Methods: Patients admitted to five EDs for evaluation of ACS were enrolled. The 13-item validated ACS Symptom Checklist was administered to measure symptoms on presentation. Comorbid conditions and functional status were measured with the Charlson Comorbidity Index and the Duke Activity Status Index. Logistic regression was used to evaluate symptom differences in older and younger women adjusting for ACS diagnosis, functional status, body mass index (BMI), diabetes and other comorbid conditions.

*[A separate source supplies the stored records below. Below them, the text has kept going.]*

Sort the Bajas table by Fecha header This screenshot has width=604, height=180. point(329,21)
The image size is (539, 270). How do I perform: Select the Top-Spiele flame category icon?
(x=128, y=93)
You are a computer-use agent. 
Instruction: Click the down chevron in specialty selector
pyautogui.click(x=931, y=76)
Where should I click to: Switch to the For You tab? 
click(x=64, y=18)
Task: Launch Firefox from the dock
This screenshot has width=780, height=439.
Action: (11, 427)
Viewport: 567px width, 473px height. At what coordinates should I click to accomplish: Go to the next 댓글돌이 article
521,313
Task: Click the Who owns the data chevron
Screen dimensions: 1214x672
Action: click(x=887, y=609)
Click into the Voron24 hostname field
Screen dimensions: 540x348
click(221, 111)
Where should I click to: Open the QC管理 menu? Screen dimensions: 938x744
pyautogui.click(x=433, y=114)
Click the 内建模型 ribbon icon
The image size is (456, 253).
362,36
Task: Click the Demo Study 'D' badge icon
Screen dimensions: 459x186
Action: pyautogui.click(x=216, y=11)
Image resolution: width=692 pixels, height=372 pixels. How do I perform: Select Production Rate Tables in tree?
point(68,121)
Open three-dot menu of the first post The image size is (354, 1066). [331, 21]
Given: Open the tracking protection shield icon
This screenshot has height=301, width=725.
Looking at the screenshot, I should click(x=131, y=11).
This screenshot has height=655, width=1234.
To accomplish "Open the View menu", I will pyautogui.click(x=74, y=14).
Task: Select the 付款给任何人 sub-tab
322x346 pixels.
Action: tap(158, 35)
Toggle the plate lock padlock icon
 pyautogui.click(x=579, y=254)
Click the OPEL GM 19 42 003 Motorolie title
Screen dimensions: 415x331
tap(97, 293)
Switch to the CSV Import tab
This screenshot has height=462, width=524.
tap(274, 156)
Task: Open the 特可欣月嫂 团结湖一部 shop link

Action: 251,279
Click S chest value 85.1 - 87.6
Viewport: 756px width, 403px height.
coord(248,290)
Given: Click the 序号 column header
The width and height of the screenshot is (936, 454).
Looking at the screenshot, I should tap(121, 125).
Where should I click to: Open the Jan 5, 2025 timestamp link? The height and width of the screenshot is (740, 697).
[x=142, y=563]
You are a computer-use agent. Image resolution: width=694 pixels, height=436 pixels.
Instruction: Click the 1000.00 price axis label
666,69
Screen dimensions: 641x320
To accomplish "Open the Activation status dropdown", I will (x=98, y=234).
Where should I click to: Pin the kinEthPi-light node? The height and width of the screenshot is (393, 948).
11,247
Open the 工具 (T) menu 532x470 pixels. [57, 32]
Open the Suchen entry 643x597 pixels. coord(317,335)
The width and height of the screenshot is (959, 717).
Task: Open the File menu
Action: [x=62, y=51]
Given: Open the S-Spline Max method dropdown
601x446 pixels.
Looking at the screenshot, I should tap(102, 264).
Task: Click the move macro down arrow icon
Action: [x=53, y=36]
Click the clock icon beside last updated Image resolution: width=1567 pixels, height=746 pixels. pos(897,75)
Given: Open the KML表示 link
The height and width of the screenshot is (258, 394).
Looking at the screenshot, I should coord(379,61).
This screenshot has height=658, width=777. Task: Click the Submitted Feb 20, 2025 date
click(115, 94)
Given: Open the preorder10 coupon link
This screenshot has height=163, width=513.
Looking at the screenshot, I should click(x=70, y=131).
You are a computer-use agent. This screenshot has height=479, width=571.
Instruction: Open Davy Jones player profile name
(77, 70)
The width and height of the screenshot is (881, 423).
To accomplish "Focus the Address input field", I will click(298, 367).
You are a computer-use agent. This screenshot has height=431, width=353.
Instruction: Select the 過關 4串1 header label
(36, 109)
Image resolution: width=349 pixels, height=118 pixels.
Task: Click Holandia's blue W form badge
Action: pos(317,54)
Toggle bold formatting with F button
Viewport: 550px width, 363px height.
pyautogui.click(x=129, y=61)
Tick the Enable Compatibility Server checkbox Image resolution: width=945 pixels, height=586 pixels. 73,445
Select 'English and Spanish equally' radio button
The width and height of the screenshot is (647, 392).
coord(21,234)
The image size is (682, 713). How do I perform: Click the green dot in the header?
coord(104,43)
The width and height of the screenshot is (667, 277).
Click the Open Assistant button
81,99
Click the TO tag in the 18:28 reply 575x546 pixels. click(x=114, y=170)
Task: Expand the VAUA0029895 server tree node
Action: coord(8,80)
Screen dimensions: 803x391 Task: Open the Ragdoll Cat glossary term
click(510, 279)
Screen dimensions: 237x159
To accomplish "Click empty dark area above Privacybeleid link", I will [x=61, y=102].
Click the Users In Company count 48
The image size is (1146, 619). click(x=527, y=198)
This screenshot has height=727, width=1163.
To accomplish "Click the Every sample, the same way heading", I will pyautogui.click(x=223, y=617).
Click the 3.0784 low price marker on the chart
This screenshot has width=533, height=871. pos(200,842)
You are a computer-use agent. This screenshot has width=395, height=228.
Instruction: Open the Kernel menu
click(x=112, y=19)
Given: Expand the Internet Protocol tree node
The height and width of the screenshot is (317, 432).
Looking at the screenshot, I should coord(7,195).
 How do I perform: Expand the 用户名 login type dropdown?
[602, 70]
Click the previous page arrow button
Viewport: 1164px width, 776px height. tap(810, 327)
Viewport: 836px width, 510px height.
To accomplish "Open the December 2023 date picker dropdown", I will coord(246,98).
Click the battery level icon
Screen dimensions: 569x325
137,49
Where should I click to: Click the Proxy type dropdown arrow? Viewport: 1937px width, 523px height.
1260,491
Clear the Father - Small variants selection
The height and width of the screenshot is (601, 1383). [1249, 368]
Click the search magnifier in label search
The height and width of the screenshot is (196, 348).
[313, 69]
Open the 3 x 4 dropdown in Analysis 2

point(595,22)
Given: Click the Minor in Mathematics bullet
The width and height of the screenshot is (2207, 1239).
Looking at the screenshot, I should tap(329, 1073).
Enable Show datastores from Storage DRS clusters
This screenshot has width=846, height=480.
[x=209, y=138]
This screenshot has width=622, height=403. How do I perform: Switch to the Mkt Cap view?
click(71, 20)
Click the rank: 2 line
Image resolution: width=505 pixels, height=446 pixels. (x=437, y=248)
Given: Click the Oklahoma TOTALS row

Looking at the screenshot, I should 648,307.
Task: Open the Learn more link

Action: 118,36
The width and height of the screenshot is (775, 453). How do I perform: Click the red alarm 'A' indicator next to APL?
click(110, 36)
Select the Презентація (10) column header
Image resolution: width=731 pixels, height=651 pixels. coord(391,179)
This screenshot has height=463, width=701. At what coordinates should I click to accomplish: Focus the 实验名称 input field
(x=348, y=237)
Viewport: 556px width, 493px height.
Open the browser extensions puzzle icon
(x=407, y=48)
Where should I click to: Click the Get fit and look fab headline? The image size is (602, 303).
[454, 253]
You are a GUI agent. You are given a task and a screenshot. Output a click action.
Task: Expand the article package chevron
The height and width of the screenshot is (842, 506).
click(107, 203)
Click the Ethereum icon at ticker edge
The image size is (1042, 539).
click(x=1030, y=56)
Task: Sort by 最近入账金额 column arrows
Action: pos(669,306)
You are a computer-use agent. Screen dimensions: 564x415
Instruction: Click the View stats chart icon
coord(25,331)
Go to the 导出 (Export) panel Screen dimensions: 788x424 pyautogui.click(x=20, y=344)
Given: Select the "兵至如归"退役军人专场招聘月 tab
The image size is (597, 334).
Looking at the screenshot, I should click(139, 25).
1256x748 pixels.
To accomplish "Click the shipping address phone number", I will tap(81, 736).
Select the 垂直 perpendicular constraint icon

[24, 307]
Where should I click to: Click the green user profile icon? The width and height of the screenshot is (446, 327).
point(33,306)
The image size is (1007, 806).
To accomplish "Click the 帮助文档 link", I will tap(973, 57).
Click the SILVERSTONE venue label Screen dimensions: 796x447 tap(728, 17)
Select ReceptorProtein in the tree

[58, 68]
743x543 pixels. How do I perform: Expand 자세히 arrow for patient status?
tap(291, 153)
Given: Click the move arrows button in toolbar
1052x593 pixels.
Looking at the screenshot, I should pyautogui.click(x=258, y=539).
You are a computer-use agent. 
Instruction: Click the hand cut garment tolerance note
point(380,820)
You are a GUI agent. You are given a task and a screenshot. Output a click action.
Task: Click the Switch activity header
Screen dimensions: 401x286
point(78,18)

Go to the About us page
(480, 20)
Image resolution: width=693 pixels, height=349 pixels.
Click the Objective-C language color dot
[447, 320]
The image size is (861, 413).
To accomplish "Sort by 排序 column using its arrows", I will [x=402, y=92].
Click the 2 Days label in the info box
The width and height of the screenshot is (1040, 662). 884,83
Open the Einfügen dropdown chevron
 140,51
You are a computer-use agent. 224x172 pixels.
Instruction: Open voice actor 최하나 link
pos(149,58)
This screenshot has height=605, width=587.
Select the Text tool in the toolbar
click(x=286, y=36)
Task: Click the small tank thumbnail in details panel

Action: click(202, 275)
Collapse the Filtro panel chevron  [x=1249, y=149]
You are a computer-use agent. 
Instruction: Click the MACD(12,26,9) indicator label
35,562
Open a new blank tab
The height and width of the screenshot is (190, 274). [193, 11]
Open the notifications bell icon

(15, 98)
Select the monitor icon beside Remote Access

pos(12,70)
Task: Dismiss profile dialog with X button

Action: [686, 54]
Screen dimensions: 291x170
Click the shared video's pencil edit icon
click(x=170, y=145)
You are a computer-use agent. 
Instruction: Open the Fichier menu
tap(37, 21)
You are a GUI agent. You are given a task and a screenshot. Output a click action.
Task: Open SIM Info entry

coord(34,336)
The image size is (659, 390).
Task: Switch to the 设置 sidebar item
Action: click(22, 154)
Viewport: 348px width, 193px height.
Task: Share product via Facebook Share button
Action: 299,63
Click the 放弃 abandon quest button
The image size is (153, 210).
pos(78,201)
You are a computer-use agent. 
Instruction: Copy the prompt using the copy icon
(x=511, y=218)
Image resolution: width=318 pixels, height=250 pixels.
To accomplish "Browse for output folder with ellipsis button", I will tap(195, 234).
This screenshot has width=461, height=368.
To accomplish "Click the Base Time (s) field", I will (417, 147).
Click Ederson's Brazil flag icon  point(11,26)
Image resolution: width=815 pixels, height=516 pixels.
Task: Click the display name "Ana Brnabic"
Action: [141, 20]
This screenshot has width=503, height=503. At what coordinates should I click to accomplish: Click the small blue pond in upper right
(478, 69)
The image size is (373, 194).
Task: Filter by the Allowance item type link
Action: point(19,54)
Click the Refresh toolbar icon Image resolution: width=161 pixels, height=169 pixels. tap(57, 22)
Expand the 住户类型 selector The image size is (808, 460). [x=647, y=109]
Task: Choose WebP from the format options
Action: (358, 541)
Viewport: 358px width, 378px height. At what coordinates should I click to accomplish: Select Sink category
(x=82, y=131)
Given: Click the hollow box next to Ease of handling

Results: The mean age of the convenience sample of 394 women was 61.4 years (range 21-98 years). Younger women (n=232) were more likely to be Black (p=0.042), college educated (p=0.028), and to have a non-ACS discharge diagnosis (p=0.048). Older women (n =162) were more likely to be White, have hypertension (<0.001), hypercholesterolemia (p=0.003), a higher BMI (p=0.001), more comorbid conditions (p<0.001), lower functional status (p<0.001), never have smoked (p<0.001), and be diagnosed with non-ST elevation MI (p=0.048). Younger women had higher odds of experiencing chest discomfort (OR=2.78, CI, 1.65-4.67), chest pain (OR=1.78, CI, 1.09-2.89), chest pressure (OR=2.57, CI, 1.55-4.24), shortness of breath, (OR=2.22, CI, 1.35-3.64), nausea (OR=1.64, CI, 1.01-2.64), sweating (OR=1.93, CI, 1.17-3.19), and palpitations (OR=1.87, CI, 1.12-3.14).

Conclusion: Lack of chest discomfort, chest pain, chest pressure, and shortness of breath, key symptoms triggering a decision to seek emergent care, may influence older women to delay treatment, placing them at risk for poorer outcomes. Younger Black women require more comprehensive risk reduction strategies and symptom management. Risk reduction and symptom management strategies should be personalized by race and age in women evaluated for ACS.